Saintedym Wills, Binghamton University

Mentor: Dr. Mark Macbeth

Construction and Analysis of D392N Mutation in hADAR2 and its Catalytic Domain

RNA editing by adenosine deaminases that act on RNA (ADARs) convert adenosine to inosine in double-stranded RNA.  ADARs are crucial for proper neuronal function since several RNAs encoding neuronal proteins are edited. The crystal structure of the catalytic domain of human ADAR2 reveals a zinc ion in the active site that suggests how the deamination reaction is catalyzed. The Macbeth lab has identified a molecule, inositol hexakisphosphate, buried within the catalytic domain that is essential for ADAR activity. Two phosphate groups of IP6 interact with amino acid residues including K519, D392 and K483 to create a salt bridge with the zinc ion.
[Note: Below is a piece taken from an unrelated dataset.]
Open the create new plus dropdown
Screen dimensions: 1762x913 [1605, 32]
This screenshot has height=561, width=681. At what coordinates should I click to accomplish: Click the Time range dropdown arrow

A site-directed D392N mutation was constructed in hADAR2 and the catalytic domain truncation. This conservative mutation of a negatively charged aspartic acid to neutral but isometric asparagine may reveal the essential nature of the salt bridge network between IP6 and the active site. The mutant genetic material was transformed into Saccharomyces cerevisiae, which like other eukaryotes contains IP6. Yeast cells harboring the full length ADAR mutant and catalytic domain mutant genes showed protein expression after induction with galactose. After isolation of the mutant protein, editing activity will be compared to the wild type ADAR.  The structure of the mutant catalytic domain will be determined by x-ray crystallography to assess the effect of this mutation on the protein structure.